Left heart bypass is utilized to remove oxygenated blood from the left atrium and return it to the distal descending aorta or femoral artery.  This procedure allows repair or replacement of the descending thoracic aorta while regulating blood flow, minimizing surface area contact activation, and reducing heparin requirements.

Equipment

ECMO Circuit

#26 right-angled, wire-reinforced aortic annula or an appropriate-sized cannula for left aorta drainage

#20  right-angled, wire-reinforced aortic cannula or an appropriate-sized cannula for pump return into the distal aorta or femoral artery.

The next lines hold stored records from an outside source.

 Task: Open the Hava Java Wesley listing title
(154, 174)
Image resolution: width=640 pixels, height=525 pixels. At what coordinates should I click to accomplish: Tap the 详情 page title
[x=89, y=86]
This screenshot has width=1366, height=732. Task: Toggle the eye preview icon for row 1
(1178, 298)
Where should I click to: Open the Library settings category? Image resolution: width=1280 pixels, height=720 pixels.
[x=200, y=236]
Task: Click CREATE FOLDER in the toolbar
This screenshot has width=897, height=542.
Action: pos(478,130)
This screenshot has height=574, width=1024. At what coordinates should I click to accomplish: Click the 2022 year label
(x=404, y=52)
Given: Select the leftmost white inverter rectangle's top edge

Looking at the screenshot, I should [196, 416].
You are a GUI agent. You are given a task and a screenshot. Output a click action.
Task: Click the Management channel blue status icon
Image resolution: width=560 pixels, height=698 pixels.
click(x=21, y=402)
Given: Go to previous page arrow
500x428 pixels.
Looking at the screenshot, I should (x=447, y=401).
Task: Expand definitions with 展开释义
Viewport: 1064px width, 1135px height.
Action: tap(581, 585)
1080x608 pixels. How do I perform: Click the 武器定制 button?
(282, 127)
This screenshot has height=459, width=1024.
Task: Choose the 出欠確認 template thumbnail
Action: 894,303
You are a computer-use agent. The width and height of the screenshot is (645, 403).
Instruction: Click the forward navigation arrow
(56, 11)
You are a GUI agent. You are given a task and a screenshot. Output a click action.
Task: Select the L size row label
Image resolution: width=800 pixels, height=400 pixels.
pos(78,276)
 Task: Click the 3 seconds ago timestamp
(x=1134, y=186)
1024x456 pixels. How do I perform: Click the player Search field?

2 3/8” x 3/8” leur lock connectors

Large-bore stopcocks

Cellsaver Citrate drip may be required instead of heparin

Heparin (100 U/kg)

Perfusion of the renal vessels

1-multiple perfusion cannula (14000 DPL)

Cardioplegia line

Perfusion adapter

Large-bore stopcock on 3/8” x 3/8” leur tubing connector

Medtronic heat exchanger and 3/8” bypass bridge may be included

 

 

Procedure

Set up and prime the bypass circuit.  A Sorin heat exchanger and 3/8” bypass may be included in the system should heat loss become a problem necessitating active rewarming.  Place the large-bore stopcock on one of the 3/8” x3/8” leur connectors for perfusion of the visceral or renal vessels if necessary.  Recirculate prime until circuit is needed.  Before initiating bypass, remove the outflow from the cardiotomy reservoir and connect tot the 3/8” connector to complete the loop with the patient.  Pass loop to the table for separation and cannulation by the surgeon.  Heparin (100 U/kg) is given before initiation of bypass.  ACTs should be maintained between 180-200s.

 

Notes

  • Flows are generally maintained between 1.5-3.0 liters/min.
  • Monitoring of upper and lower extremity pressures is ideal to assess flow requirements
  • 2 mEq/kg/h of sodium bicarbonate drip may be given by anesthesia.
  • Visceral and renal perfusion may be facilitated by using 9-F Pruitt irrigation occlusion catheters, a 3/8”x 3/8” x ¼” Y connector, a ¼” male leur hemoconcentration line, and a DLP multiple perfusion adaptor. The 3/8” arterial line can be cut at the table and the 3/8”x 3/8” x ¼” Y connector is added with the ¼” hemoconcentration line connected to the ¼” arm of the connector, and the male leur end of the hemoconcentration line is secured to the multiple perfusion adaptor.  Individual arms of the multiple perfusion set are connected to the Pruitt catheters for individual vessel perfusion.
  • Rapid infusion may be necessary following bypass after the distal aortic clamp is removed. This can be accomplished by adding a cardioplegia line to the luered port of the 3/8” connector on the arterial line along with a perfusion adaptor and large-bore stopcock for anesthesia access.  When bypass is terminated, pump volume should be chased or carefully recirculated to prevent stagnation and thrombus formation.  Please doulble clamp all lines and use extreme caution when using and open cardiotomy for volume infusion.